North America is now the biggest producer of oil in the world thanks largely to Canada’s tar sands and North Dakota’s Bakken shale, and West Coast refineries are looking to cash in.

But not all crude is created equal, and oil companies hoping to import tar sands oil and Bakken crude — known as “cost-advantaged crude” in industry parlance — are deliberately disguising the true nature of upgrades they’re making to their facilities in California when seeking the necessary permits from regulatory agencies or speaking about the projects to the public.

“We’re seeing this all over the state,” says Yana Garcia, a staff attorney with Communities for a Better Environment.

CBE, which is one of several green groups calling out refineries that appear to be acting in bad faith, was notified by the South Coast Air Quality Management District last Friday that the permitting process for a Tesoro refinery in Wilmington, CA had been put on hold after the group filed numerous comments in opposition to the “negative declaration” the SCAQMD had made.

A “negative declaration” is essentially a rubber stamp ruling from the regulatory body, meaning it agreed with Tesoro that no significant impacts to the environment and human health were likely and the oil company could go ahead with its plans to build a new shipyard pipeline which, the company said, was only intended to speed up offloading of crude from ships to shore-based storage tanks.

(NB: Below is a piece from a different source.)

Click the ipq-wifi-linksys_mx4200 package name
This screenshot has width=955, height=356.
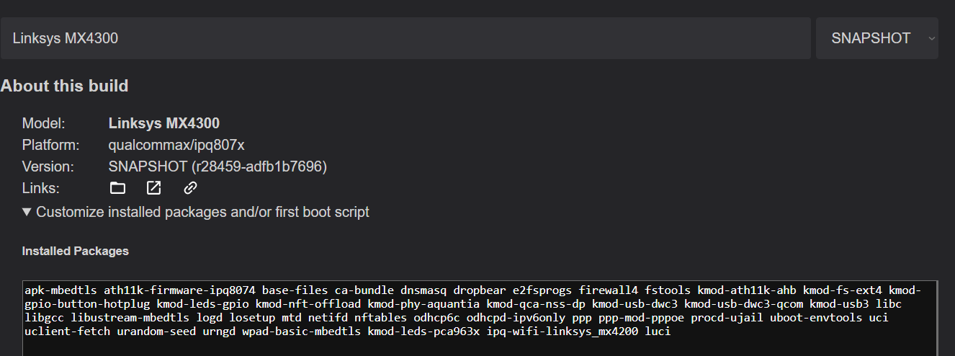coord(562,331)
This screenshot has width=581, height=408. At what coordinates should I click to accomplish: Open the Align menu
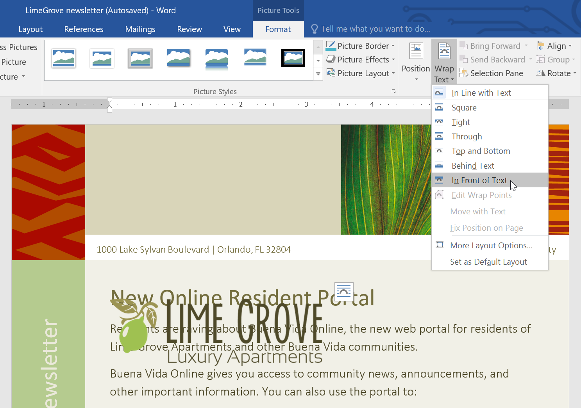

In a press release, CBE explains:

There was no mention of the corrosive and explosive crude oils Tesoro plans to import, or its plans to combine its Wilmington refining operation with its newly acquired BP refinery in Carson; omitting major increases in greenhouse gases that result from tar sands crude oil refining, and other key impacts. Based on Tesoro’s omissions, the environmental document for the project incorrectly concluded that there was not even the potential for significant impacts.


At its best, it’s just business being business, they want to get these crudes out to the refineries and start profiting from them,” Yana Garcia says. “At its worst, that gaming of the system is essentially about lying to the public and letting these pretty nasty projects go through in predominantly low-income communities of color.”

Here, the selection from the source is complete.